_AANGELEVERDE TEKST_
+++++
N.B. Het kan zijn dat elementen ontbreken aan deze printversie.
Interview
Muziekfilm Toen vanwege corona de operette ‘Die lustige Witwe’ bij De Nationale Opera werd afgelast, besloot regisseur Christof Loy, met de betrokken zangers een film op te nemen vol klassieke en populaire muziek. ‘Springtime in Amsterdam’ is nu in de bioscoop. „Kunst is helend.”
Soms is het beter vooraf niet te weten in wat voor onderneming je jezelf stort, weet de Duitse operaregisseur Christof Loy (60) nu. Om grote dingen te bereiken, stelde de Amerikaanse dirigent Leonard Bernstein, moet worden voldaan aan twee voorwaarden: een plan en net niet genoeg tijd. Mooi principe, al kun je het ook overdrijven.
+++++
_AANGELEVERDE LIJST_
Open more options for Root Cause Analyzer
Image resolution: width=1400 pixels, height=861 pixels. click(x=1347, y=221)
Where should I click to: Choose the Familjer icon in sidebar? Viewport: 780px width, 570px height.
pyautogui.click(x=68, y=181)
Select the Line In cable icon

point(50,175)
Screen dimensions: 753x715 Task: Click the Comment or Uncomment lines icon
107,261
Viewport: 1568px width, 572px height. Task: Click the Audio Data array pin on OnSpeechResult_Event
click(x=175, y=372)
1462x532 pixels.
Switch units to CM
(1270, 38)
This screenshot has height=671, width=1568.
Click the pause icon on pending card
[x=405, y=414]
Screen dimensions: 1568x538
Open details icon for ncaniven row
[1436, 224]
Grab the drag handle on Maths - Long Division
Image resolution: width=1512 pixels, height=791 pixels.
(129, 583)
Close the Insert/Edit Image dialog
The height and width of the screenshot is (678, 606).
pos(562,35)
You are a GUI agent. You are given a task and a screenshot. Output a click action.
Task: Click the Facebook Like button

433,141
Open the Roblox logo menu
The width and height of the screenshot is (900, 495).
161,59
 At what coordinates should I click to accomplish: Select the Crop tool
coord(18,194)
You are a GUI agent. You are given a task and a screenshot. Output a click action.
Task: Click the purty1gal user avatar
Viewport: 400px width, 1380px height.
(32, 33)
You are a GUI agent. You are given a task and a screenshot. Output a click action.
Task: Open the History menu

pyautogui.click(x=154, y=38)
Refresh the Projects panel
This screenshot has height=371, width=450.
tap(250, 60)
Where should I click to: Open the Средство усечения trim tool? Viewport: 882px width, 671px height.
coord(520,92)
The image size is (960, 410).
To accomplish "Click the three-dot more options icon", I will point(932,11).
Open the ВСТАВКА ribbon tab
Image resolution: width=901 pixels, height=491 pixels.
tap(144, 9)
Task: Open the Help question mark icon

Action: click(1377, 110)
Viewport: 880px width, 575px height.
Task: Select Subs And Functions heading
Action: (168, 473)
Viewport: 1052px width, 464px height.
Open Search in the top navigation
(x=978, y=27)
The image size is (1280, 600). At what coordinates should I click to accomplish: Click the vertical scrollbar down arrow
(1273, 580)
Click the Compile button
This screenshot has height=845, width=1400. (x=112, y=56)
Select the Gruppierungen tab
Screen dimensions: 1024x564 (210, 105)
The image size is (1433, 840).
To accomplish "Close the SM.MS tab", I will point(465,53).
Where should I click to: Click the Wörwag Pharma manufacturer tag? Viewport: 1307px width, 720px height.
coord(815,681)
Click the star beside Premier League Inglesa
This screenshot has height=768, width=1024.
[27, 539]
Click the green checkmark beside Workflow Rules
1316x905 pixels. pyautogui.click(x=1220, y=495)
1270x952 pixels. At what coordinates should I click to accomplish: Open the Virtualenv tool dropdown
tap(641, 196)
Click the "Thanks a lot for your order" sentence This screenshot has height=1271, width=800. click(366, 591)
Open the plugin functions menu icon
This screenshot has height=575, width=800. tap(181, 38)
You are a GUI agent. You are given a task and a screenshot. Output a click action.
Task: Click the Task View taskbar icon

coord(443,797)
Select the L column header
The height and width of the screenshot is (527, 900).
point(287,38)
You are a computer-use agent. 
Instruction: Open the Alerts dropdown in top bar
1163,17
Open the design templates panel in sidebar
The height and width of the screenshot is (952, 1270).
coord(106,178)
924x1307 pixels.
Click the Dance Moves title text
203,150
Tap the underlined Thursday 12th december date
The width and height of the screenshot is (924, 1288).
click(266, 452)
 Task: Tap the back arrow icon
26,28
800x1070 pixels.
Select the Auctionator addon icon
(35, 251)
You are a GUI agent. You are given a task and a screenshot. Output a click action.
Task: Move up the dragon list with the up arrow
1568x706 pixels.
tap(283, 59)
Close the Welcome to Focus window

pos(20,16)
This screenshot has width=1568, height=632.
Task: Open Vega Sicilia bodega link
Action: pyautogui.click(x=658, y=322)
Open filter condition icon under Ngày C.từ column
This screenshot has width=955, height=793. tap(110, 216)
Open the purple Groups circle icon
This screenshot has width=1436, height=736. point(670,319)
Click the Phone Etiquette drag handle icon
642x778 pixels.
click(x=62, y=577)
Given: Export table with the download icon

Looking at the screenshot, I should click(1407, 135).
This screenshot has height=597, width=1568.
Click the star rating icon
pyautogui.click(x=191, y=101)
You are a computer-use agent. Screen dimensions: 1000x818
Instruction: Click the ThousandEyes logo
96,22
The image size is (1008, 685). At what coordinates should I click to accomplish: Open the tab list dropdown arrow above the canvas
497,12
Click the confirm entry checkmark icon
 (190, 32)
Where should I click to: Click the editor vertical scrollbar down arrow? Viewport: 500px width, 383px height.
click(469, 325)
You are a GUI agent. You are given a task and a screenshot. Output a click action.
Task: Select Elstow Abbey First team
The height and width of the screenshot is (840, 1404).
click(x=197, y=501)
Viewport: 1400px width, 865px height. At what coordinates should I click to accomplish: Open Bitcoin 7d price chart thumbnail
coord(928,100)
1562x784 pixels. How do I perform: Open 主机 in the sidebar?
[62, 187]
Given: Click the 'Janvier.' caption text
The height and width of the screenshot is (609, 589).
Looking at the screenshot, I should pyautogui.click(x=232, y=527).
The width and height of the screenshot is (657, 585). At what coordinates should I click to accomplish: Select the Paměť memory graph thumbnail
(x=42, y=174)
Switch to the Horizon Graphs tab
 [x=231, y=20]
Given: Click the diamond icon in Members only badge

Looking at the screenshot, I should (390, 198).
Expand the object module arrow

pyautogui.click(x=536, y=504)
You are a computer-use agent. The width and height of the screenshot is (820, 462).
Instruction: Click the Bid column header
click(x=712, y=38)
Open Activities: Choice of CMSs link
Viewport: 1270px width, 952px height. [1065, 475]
+++++
_WAT JE DOET_
a) Typ de tekst over Christof Loy woord voor woord over, van "Soms is het" tot en met "het ook overdrijven.".
b) Schrijf de tekst over Christof Loy verder, te beginnen na de laatste zin die er staat.
De lijst staat los van de tekst over Christof Loy.

_VERWACHTE ANTWOORDEN_
a)
Soms is het beter vooraf niet te weten in wat voor onderneming je jezelf stort, weet de Duitse operaregisseur Christof Loy (60) nu. Om grote dingen te bereiken, stelde de Amerikaanse dirigent Leonard Bernstein, moet worden voldaan aan twee voorwaarden: een plan en net niet genoeg tijd. Mooi principe, al kun je het ook overdrijven.

b)
In de eerste maanden van 2021 haalde De Nationale Opera door onzekerheden rondom corona-lockdowns de operette Die lustige Witwe van de agenda. Maar Loy kon dat niet verkroppen, dus bedacht hij in drie dagen een synopsis voor een film met de vijf belangrijkste zangers uit de cast. Voor het eerst van zijn leven schreef hij vervolgens in drie weken een script, terwijl hij in Berlijn gelijktijdig van negen in de ochtend tot zeven in de avond de opera Francesca da Rimini regisseerde. En meteen na afloop daarvan schoot hij in zo’n twee weken alle scènes van wat nu in de bioscoop draait als Springtime in Amsterdam.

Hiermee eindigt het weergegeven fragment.